Experts say they're part of a new breed of MBA student, influenced by
everything from corporate scandal to the dot-com bust to concerns over
the effects of globalization on everyday people. They also note that the
curriculum at business schools across the country has been changing in
recent years, placing more emphasis on ethics, nonprofit work and
"corporate social responsibility."
"Our data suggests that the students are more interested in thinking
about the role of business in society ... and as a generation, are
saying 'We want to do a better job,"' said Nancy McGaw, deputy director
of the New York-based Aspen Institute Business and Society Program,
which has been tracking the trend.
Every two years since the late '90s, her organization and another called
the World Resources Institute have surveyed business schools and
students worldwide for a report titled "Beyond Grey Pinstripes." She
said the most marked growth in MBA programs emphasizing "social and
environmental stewardship" came between the 2001 survey and the most
recent, completed last year.
For Horwitz, the Northwestern student, the inspiration to start a
nonprofit came a year ago, after the fall of Baghdad.
"I was watching this historic moment on TV and wanting to make some sort
of contribution," said the 29-year-old, who also earned a law degree at
Northwestern.
Soon after, he was approaching his peers to help him form their
organization, Americans Supporting Iraqi Students, or AMSIS.
They've done all the work to form their nonprofit in their free time -
including securing a large corporate sponsor, which has yet to be named
publicly.
"Whichever side of the war you're on - whether for or against - it's an
easy rallying cry," said Yaser Moustafa, a 28-year-old MBA student whose
duties have included raising funds for the organization in Arab-American
communities.

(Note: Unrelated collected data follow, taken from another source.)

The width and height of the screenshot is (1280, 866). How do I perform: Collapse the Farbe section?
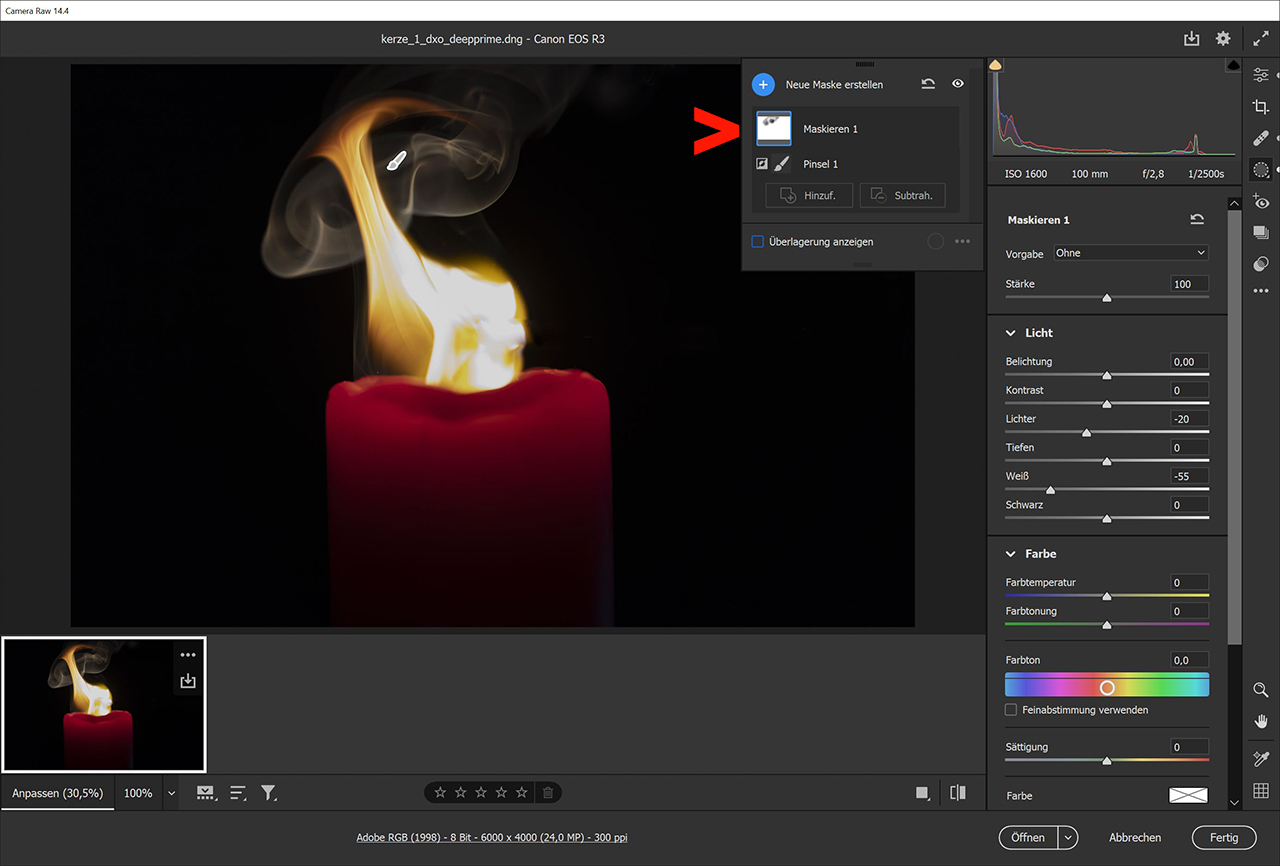pos(1010,554)
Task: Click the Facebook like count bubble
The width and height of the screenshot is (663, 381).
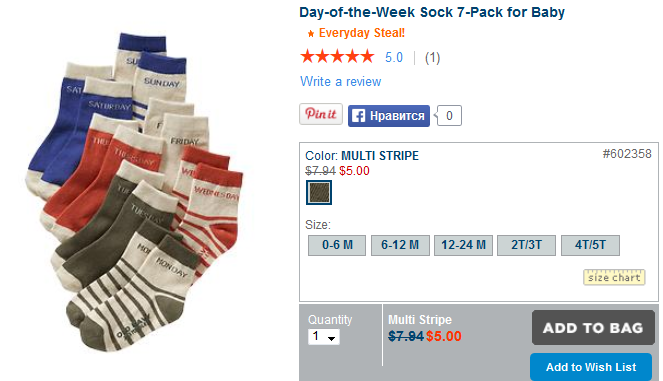Action: pyautogui.click(x=449, y=115)
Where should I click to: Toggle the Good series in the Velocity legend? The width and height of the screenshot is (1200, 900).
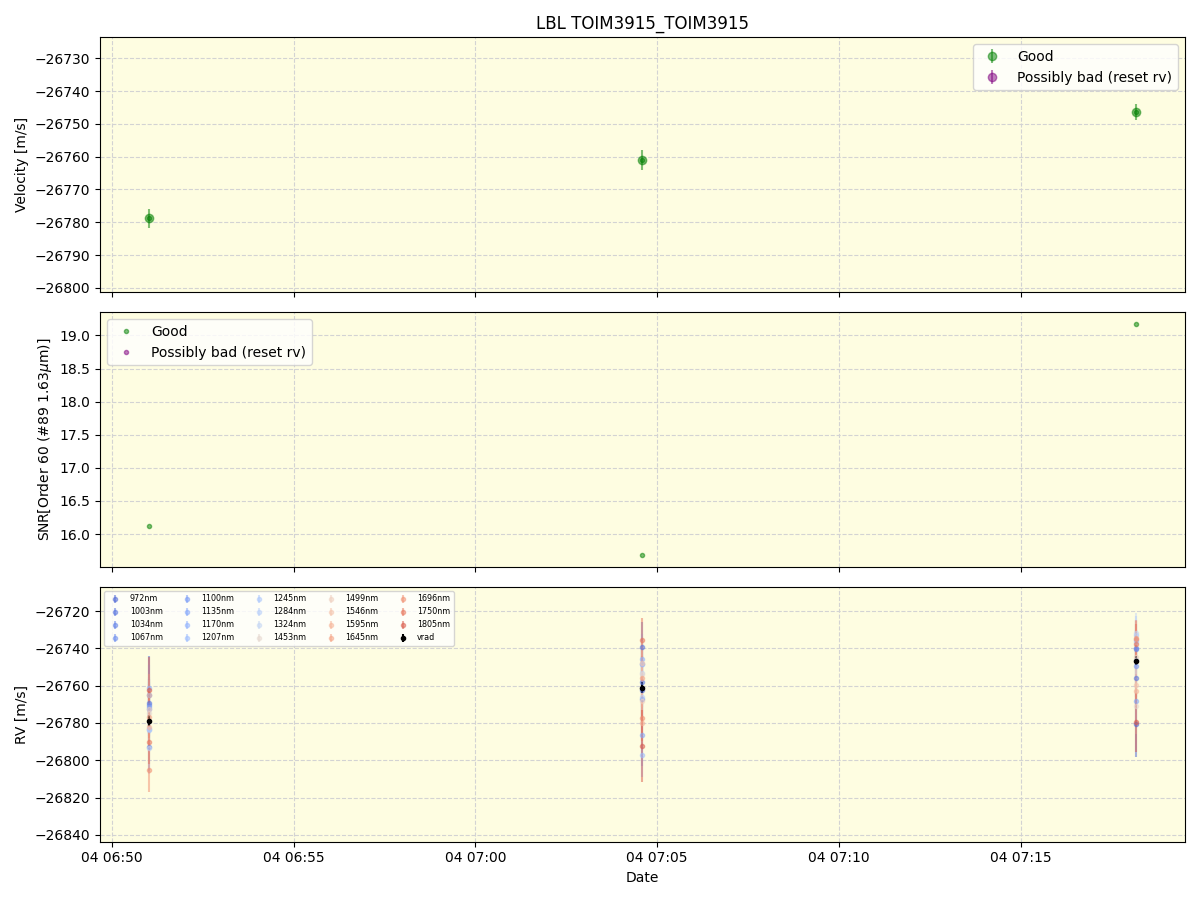(991, 57)
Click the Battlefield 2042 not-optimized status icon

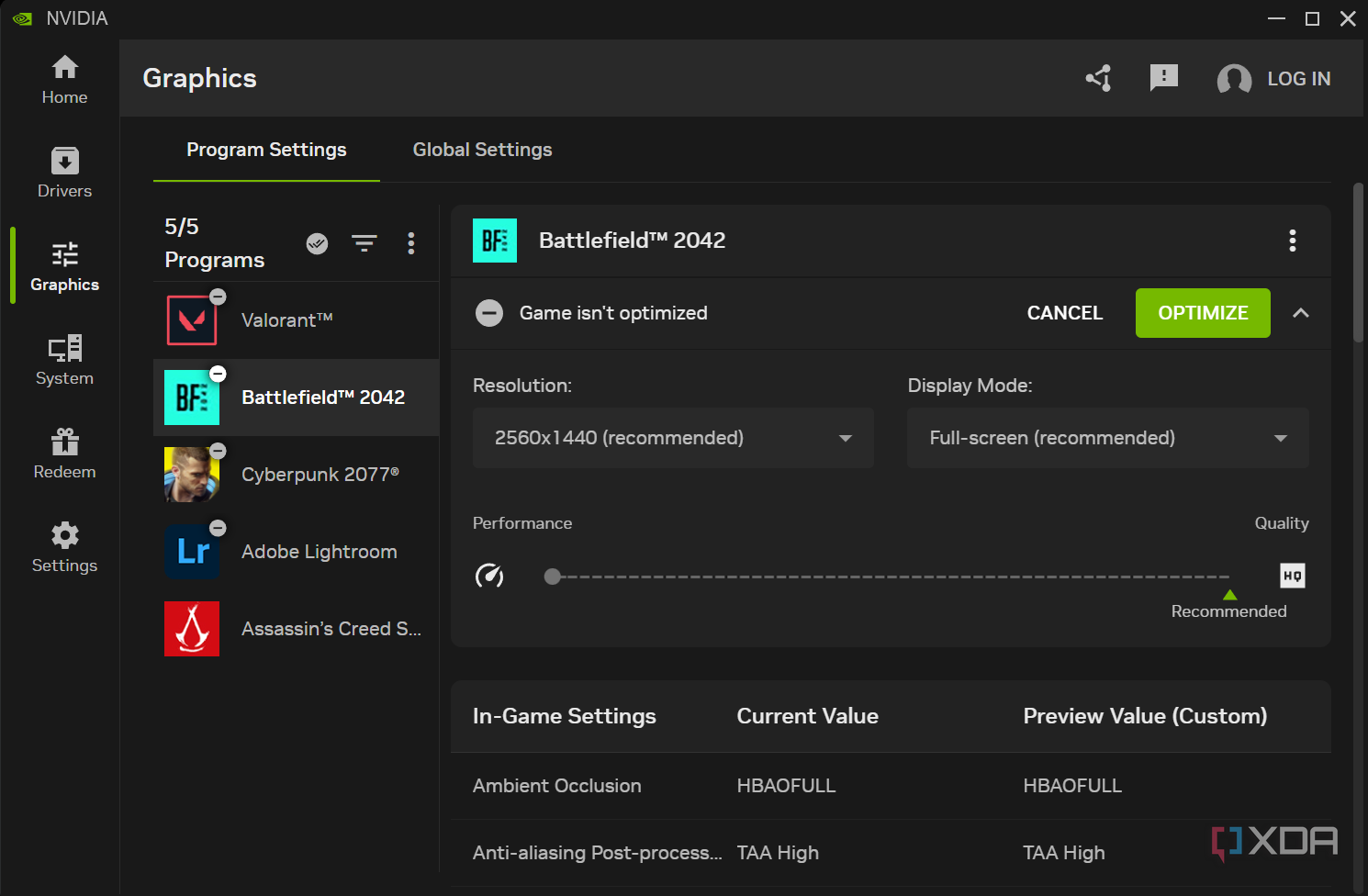[x=489, y=314]
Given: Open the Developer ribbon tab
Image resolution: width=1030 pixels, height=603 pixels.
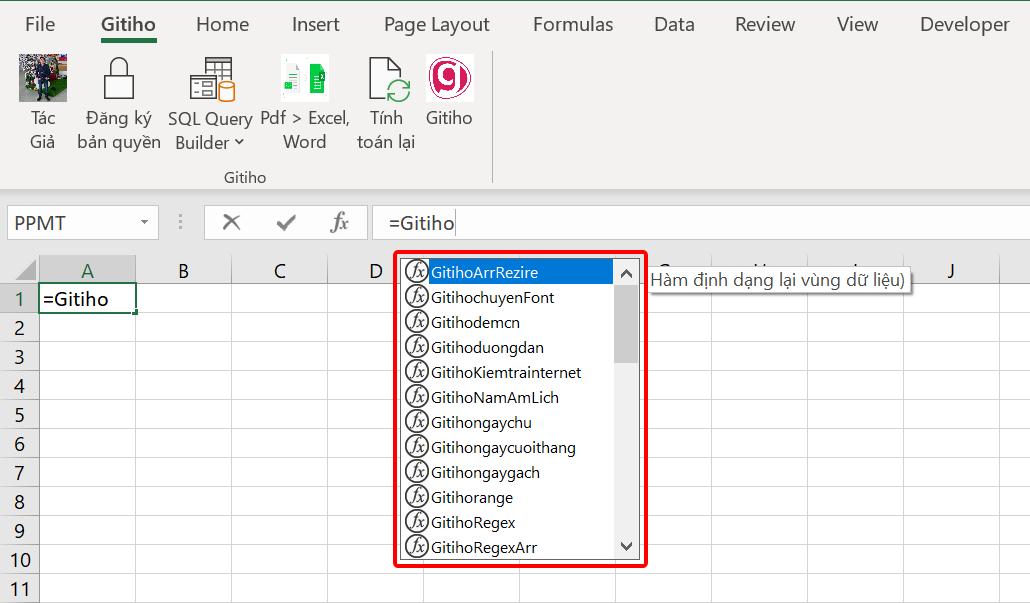Looking at the screenshot, I should tap(964, 24).
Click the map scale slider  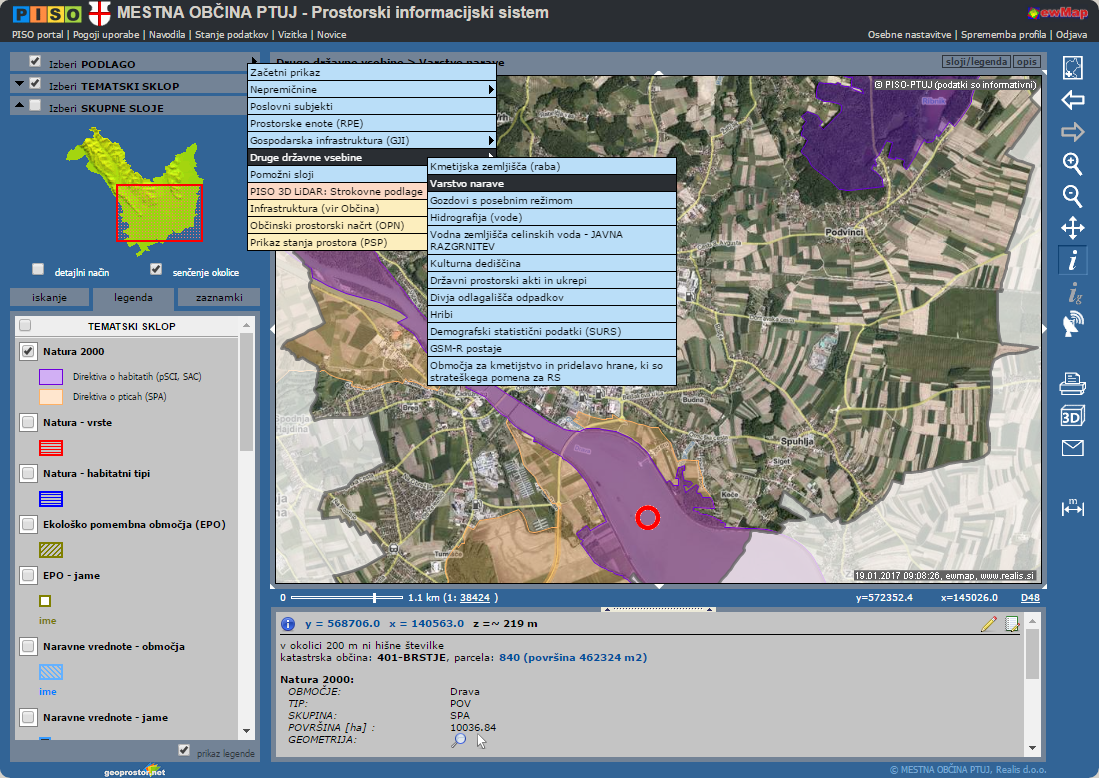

The money they raise goes directly to a relief organization
called Mercy Corps, which is helping students and schools amid the
turmoil in Iraq.
Other MBA students elsewhere say they, too, want to use their degrees to
make a difference.
Stephani Kobayashi Stevenson, for instance, made the decision to attend
business school while she was volunteering with the Peace Corps in Papua
New Guinea.
"It changed my life to see the devastating effects of globalization, as
well as the ramifications of poor business decisions," said Stevenson,
who is 28 and a first-year MBA student at Georgetown University's
McDonough School of Business.
She's also a leader of her school's chapter of Net Impact, a group for
MBAs that is dedicated to "using the power of business to create a
better world."
Meanwhile, Christina Murray - who'll graduate this spring with her MBA
from Babson College in Wellesley, Mass. - has accepted a job at Project
Place, a Boston nonprofit that helps homeless and low-income people find
jobs and housing. She'll be director of "enterprise operations,"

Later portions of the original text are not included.